In this process, the pioneering and pilot work of the Lingang Special Area has provided a practice sample that can be implemented, verified, and promoted nationwide.
The Lingang Special Area, as the forefront of the country's institutionalized opening up, has launched the Data Cross-Border Service Center since 2024, the first service hall in the nation specifically providing data cross-border services for companies. It integrates policy consultation, business guidance, material submission, and ecosystem connection, covering the entire service ecosystem of security compliance, data technology, infrastructure, industry application, and foreign-related compliance.
The Lingang Special Area has formed benchmark cases in multiple scenarios, including green trade carbon data cross-border, global supply chain logistics visualization, international shipping vessel inspection, intelligent connected vehicle global after-sales, cross-border asset management internal control collaboration, and biopharmaceutical drug surveillance, solving practical pain points for companies going global.
The practical experience of the Lingang Special Area has shown that safety and openness are not mutually exclusive, and regulation and convenience can collaborate with each other, as well as that China can adhere to the bottom line of safety while integrating at a high level with new trends in global governance.
Looking ahead, China can accelerate the improvement of cross-border access governance rules based on the Lingang experience to promote the transition from single data outbound transfer governance to an "outbound transfer + access" dual-drive complete system, speed up the construction of national digital compliance infrastructure to provide firms with unified standards, attestation/assurance, evidence preservation, and other public products to reduce global compliance costs, use the legal framework to address the pressure of control chain penetration, support companies' stable global operation, actively participate in the construction of multilateral and regional rules, and propose Chinese solutions on global platforms, improve the procedural countermeasures and legal remedies mechanisms, and bring politicization exclusion back to the legal track of procedural justice and principle of proportionality.

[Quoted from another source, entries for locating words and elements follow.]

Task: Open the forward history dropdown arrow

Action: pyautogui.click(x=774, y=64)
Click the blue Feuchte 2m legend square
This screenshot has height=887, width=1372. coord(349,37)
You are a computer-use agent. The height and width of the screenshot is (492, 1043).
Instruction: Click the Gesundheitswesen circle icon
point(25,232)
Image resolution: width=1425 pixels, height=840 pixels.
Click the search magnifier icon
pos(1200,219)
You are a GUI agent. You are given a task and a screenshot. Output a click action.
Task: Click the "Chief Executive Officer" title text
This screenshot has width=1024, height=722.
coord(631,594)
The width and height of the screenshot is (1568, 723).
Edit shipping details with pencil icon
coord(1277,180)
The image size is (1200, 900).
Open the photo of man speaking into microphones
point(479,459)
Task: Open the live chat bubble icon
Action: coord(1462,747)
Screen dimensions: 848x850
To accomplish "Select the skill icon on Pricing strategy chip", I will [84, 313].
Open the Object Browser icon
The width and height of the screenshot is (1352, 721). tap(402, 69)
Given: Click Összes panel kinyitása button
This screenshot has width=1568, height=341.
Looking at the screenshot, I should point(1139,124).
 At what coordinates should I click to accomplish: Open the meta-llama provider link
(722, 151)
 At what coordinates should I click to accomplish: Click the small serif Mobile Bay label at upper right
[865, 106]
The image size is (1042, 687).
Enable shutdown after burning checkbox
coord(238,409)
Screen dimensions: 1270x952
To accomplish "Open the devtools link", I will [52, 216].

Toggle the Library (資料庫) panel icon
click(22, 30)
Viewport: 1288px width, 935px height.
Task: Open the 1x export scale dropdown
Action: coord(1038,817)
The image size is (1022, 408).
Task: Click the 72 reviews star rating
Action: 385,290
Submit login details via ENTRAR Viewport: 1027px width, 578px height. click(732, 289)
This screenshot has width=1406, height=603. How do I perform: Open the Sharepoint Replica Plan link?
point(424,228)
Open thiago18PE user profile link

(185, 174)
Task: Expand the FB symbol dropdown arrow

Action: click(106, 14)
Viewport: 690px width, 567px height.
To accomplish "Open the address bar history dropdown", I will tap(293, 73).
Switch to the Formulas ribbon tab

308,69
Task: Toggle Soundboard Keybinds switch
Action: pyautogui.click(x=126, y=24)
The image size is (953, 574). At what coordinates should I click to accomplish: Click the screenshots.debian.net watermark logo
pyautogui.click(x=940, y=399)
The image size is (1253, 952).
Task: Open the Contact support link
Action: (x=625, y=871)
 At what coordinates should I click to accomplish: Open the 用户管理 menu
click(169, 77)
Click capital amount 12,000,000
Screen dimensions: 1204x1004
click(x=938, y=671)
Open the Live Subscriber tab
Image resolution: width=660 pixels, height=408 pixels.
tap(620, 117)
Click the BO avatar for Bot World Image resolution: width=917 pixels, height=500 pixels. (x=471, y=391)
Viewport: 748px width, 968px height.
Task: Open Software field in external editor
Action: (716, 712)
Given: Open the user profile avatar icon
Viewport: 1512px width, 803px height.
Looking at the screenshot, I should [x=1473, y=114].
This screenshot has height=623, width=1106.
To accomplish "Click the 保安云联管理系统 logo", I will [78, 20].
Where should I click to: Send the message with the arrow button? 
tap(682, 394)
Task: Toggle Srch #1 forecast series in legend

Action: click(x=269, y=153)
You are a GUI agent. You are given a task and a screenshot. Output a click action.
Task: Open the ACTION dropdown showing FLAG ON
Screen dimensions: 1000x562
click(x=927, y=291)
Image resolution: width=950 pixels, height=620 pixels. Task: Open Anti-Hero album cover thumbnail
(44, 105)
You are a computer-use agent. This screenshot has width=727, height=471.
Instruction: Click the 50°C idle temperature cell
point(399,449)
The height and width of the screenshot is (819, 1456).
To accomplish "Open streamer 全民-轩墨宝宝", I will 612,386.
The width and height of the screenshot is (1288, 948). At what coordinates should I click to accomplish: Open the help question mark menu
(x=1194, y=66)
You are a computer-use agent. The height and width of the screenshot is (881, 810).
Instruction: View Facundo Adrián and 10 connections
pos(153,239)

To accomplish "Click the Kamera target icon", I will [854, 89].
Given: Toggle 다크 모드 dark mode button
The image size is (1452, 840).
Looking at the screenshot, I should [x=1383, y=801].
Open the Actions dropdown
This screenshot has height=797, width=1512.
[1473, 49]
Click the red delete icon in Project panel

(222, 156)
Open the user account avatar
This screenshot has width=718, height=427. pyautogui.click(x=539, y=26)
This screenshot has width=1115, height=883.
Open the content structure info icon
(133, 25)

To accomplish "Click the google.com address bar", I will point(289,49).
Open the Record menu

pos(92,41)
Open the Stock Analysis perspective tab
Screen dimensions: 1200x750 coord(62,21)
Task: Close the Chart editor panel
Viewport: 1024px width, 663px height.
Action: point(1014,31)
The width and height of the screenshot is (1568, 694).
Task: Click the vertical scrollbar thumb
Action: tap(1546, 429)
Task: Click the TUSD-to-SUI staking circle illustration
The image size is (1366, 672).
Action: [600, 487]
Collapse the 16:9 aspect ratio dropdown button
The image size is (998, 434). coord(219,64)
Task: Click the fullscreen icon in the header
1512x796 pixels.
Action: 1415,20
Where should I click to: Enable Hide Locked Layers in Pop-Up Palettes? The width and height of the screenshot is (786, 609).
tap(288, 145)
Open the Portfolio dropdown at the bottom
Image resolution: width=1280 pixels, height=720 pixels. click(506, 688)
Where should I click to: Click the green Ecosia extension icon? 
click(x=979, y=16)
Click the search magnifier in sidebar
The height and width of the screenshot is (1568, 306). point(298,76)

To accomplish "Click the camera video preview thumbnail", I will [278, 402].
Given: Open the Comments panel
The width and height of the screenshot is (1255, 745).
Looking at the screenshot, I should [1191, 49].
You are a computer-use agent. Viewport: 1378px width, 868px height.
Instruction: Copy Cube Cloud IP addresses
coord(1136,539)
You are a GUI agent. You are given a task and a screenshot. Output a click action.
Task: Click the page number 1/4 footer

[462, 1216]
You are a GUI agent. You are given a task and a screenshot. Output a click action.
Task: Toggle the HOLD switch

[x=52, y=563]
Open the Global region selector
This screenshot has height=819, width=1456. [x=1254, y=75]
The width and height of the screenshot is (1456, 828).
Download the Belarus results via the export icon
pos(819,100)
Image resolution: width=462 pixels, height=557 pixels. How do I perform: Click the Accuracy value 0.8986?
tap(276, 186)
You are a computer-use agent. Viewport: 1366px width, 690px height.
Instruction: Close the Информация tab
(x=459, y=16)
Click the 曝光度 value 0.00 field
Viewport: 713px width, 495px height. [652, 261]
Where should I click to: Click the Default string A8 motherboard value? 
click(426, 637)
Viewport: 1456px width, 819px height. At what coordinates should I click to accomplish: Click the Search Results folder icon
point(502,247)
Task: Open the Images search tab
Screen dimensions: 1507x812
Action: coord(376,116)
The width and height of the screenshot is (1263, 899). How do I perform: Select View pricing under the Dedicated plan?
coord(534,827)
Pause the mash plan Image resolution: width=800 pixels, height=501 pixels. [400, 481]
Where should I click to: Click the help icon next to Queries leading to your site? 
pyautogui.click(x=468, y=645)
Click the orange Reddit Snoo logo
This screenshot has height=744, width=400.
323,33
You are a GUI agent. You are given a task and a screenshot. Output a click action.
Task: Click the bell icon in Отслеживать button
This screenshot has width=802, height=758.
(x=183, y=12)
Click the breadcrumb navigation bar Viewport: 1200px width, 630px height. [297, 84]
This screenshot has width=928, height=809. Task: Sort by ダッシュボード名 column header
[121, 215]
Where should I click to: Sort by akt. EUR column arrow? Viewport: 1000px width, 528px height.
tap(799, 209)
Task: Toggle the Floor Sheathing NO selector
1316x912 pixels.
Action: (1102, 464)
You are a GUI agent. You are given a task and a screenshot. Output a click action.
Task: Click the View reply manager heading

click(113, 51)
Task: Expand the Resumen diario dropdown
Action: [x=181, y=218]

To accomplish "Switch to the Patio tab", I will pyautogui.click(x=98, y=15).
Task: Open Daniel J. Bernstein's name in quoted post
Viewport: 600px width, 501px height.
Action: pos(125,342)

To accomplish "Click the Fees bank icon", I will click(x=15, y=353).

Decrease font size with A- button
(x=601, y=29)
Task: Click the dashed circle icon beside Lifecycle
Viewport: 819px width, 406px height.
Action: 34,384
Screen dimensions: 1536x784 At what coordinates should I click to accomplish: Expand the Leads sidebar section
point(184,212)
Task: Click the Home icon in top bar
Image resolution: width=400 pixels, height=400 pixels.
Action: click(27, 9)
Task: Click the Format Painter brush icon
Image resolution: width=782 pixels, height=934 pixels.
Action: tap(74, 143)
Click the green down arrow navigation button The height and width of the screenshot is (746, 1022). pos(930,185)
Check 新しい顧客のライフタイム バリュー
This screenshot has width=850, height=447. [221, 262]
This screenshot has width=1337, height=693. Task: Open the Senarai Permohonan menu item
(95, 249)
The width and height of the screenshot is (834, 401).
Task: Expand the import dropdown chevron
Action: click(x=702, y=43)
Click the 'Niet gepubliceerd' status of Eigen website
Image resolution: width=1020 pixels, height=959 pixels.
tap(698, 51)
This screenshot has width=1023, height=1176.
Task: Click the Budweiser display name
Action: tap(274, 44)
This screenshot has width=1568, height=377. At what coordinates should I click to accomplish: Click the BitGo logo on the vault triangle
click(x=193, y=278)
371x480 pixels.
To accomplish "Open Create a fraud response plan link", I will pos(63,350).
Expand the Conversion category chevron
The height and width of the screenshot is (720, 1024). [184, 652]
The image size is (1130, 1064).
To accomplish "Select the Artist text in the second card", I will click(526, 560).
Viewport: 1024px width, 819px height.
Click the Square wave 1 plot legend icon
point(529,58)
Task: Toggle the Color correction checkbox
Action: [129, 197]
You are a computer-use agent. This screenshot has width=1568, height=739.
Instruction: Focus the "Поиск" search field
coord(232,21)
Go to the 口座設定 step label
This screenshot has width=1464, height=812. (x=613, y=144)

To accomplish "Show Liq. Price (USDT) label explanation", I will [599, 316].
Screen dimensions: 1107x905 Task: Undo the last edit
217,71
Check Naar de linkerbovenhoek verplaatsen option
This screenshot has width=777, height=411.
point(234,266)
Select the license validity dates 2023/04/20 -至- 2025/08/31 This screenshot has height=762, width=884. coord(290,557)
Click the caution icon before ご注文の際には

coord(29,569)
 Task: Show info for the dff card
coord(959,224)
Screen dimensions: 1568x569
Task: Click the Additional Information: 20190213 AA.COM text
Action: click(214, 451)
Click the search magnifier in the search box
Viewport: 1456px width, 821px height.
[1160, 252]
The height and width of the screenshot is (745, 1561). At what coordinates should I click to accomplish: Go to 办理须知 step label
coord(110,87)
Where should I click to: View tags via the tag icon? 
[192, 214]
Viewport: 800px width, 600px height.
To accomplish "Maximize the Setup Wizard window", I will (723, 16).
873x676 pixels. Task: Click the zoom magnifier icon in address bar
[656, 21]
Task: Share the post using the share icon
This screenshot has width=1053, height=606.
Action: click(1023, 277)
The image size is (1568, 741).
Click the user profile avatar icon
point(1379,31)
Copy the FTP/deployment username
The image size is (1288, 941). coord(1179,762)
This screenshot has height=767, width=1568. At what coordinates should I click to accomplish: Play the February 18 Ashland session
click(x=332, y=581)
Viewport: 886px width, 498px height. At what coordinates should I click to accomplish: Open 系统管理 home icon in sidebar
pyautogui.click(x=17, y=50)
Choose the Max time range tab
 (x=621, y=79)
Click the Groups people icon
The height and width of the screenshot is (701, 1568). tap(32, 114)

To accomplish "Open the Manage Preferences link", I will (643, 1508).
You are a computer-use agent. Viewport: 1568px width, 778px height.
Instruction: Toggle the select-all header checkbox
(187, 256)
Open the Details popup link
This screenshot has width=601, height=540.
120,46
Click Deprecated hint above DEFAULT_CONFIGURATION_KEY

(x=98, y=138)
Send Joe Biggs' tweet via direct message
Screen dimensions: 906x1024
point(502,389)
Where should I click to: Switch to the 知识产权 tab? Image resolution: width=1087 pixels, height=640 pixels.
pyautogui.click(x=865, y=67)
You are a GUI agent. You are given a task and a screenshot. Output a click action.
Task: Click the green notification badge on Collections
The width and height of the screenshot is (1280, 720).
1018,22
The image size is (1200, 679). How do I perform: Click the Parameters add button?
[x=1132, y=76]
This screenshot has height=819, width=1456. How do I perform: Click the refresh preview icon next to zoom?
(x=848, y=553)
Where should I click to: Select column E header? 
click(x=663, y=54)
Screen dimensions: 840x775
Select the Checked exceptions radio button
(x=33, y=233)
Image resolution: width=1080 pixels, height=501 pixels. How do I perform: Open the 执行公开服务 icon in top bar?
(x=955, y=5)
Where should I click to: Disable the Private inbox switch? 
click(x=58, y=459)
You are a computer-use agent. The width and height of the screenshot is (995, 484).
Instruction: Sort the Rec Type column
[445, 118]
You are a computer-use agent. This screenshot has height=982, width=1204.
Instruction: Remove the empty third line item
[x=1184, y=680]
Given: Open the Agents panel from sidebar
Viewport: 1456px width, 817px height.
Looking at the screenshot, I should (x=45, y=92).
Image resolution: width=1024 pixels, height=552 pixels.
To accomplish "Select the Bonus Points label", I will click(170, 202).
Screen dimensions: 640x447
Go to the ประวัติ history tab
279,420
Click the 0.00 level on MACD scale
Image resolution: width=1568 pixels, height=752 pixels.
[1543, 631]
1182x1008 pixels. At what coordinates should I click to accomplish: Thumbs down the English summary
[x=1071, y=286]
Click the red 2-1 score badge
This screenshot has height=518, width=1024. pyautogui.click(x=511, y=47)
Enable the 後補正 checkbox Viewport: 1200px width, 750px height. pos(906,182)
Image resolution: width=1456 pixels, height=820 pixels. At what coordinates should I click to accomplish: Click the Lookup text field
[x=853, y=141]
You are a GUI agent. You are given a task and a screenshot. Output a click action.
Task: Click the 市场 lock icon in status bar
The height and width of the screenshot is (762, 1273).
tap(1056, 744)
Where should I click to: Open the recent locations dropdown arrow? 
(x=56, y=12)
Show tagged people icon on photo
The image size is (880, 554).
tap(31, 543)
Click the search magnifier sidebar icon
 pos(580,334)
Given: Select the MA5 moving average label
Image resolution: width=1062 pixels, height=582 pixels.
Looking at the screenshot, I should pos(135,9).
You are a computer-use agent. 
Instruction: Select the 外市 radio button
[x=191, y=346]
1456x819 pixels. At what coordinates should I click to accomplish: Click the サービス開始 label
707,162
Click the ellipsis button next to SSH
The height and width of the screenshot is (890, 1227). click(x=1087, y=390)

With the continuous deepening of the pioneering and pilot work in the Lingang Special Area, more institutional innovation achievements will move from the "experimental field" to the "productive field," from the "Lingang model" to a national plan, providing solid support for China to win the initiative, discourse, and leadership power in global cross-border data governance, promoting the building of a new order for cross-border data governance that is safe and controllable, open and inclusive, fair and efficient, and beneficial to all parties, so that data elements can better serve global digital economic development and the common well-being of humanity under the premise of safety and order.
The author of this article is Fang Shishi, director of the Institute of Journalism's Internet Governance Research Center under the Shanghai Academy of Social Sciences.